DOI: 10.1177/10781552261460354 ISSN: 1078-1552

Incidence of neutropenia with intrathecal pemetrexed for leptomeningeal disease associated with solid tumors – A retrospective analysis

Nicholas D Ngo, Anshika Singh, Scott Hampton, David E Piccioni, Sandip P Patel

Background

Leptomeningeal disease is a complication of advanced solid tumors, and treatment options are limited by inadequate central nervous system penetration. Intrathecal pemetrexed has emerged as an off-label therapeutic option. However, data describing its hematologic toxicity, particularly neutropenia, are limited.

Objective

To evaluate the incidence, timing, and severity of neutropenia associated with intrathecal pemetrexed and to assess differences in neutropenia risk among clinically relevant subgroups, such as concomitant osimertinib use, vitamin supplementation, and exposure to other bone marrow suppressing medications.

Methods

A retrospective analysis was conducted of adult patients who received at least one dose of intrathecal pemetrexed over a four-year period. Patient demographics, treatment characteristics, laboratory values, concomitant therapies, and history of prior craniospinal irradiation were extracted from the electronic health record.

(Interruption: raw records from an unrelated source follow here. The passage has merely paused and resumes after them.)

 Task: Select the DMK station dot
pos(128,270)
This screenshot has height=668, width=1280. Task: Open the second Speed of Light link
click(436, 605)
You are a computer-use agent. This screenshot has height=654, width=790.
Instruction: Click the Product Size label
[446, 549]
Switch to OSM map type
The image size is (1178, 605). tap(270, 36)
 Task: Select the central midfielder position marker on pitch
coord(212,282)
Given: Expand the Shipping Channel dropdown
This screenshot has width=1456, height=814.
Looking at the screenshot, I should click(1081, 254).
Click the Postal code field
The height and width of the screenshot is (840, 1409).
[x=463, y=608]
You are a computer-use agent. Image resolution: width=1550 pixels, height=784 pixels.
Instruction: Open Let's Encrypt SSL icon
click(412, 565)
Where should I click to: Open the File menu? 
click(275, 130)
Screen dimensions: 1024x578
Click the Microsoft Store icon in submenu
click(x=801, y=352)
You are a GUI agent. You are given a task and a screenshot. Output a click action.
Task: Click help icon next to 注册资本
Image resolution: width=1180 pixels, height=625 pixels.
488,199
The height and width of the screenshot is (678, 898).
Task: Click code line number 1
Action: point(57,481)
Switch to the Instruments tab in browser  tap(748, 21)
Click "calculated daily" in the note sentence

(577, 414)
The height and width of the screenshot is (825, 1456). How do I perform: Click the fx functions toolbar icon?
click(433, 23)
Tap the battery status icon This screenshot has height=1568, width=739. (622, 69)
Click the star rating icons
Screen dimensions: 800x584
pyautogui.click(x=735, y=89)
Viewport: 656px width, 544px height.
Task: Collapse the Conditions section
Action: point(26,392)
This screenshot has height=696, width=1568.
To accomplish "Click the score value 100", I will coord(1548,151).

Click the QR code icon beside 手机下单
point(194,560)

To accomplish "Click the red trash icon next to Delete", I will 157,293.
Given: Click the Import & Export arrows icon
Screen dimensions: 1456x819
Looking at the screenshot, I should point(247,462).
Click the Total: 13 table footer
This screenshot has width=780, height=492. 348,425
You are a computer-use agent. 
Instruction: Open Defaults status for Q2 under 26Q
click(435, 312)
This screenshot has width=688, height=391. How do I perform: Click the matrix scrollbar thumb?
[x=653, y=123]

The primary outcome was incidence of neutropenia, defined as an absolute neutrophil count <1.0 × 10 9 /L. Exploratory subgroup analyses evaluated neutropenia incidence and severity based on concomitant osimertinib therapy, vitamin supplementation status, and use of other medications with bone marrow suppressing potential.

Results

Sixteen patients who received 138 doses were included. Neutropenia occurred in approximately one-third of patients, most commonly after loading doses. Higher neutropenia incidence and earlier onset were observed in patients receiving concomitant osimertinib and those not receiving vitamin B12 and folic acid supplementation. No consistent increase in neutropenia was observed with other marrow-suppressing medications.

Conclusion

Intrathecal pemetrexed is associated with clinically meaningful neutropenia. Subgroup findings highlight the importance of vitamin supplementation, careful regimen assessment, and close hematologic monitoring to optimize safety and patient outcomes.